● Instructions to follow: Rewrite the records with "icon" changed to "button" wherever it appears and everything else kept the same. Omit the pictures from your version.

● Data:

══════════

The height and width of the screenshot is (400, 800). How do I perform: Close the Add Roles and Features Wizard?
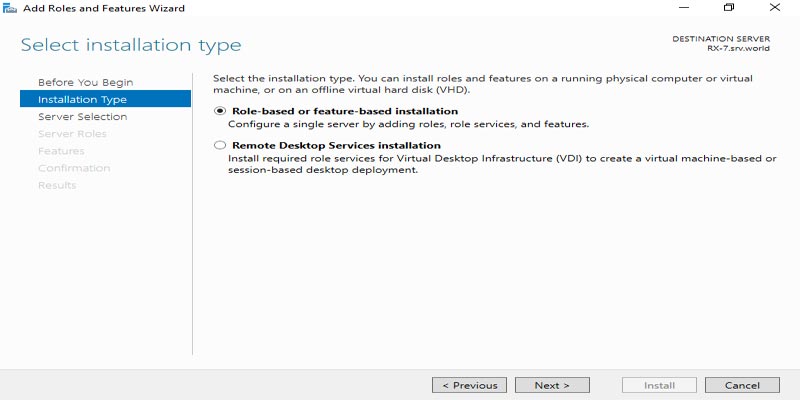(774, 8)
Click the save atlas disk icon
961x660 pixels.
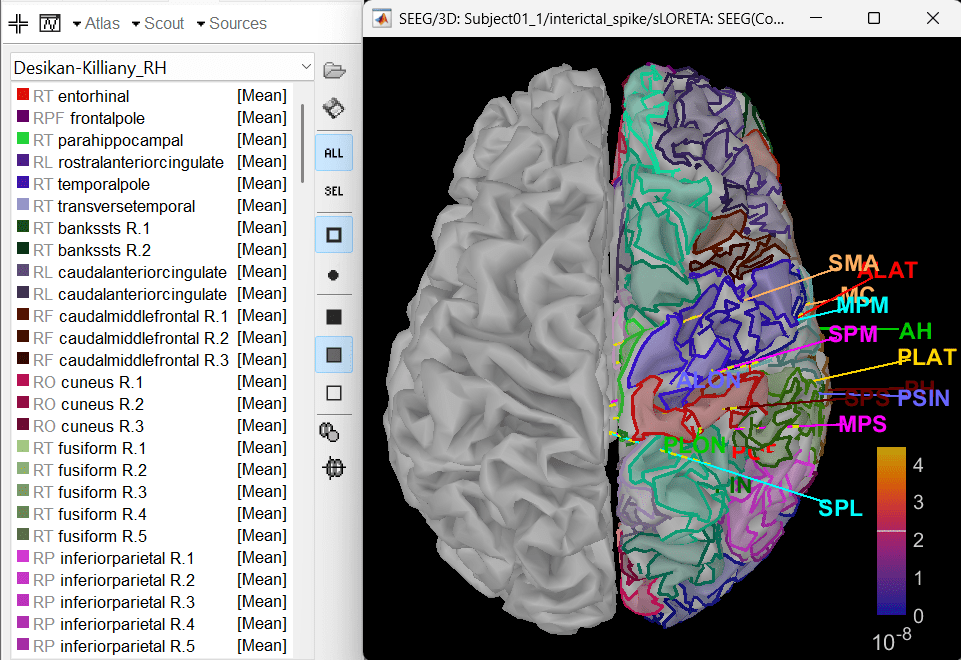334,108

══════════

● The reply:
The height and width of the screenshot is (400, 800). How do I perform: Close the Add Roles and Features Wizard?
(774, 8)
Click the save atlas disk button
961x660 pixels.
334,108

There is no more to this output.